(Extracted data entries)
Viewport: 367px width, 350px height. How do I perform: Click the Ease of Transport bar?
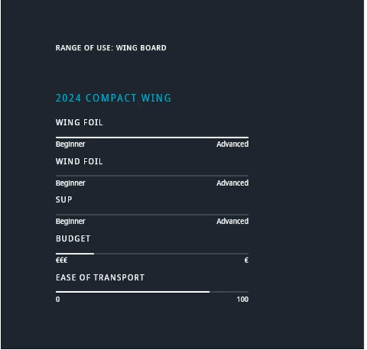pos(152,292)
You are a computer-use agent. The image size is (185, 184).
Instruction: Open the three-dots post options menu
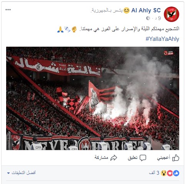click(x=8, y=10)
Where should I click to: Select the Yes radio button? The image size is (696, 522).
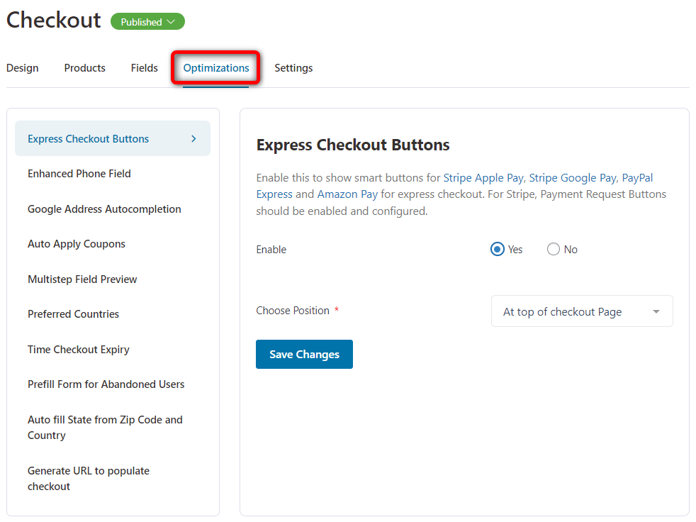pyautogui.click(x=497, y=249)
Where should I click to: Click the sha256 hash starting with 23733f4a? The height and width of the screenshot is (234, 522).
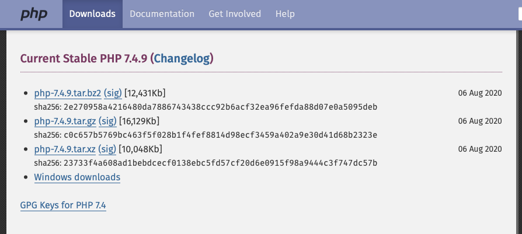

Assignment ::
Output every line of the records exactly, excluding all pictures.

Reply to the exercise ::
Viewport: 367px width, 350px height. How do I perform: Click the Ease of Transport bar?
pos(152,292)
You are a computer-use agent. The image size is (185, 184).
Instruction: Open the three-dots post options menu
click(x=8, y=10)
Where should I click to: Select the Yes radio button? The image size is (696, 522).
pyautogui.click(x=497, y=249)
Where should I click to: Click the sha256 hash starting with 23733f4a? The height and width of the screenshot is (234, 522).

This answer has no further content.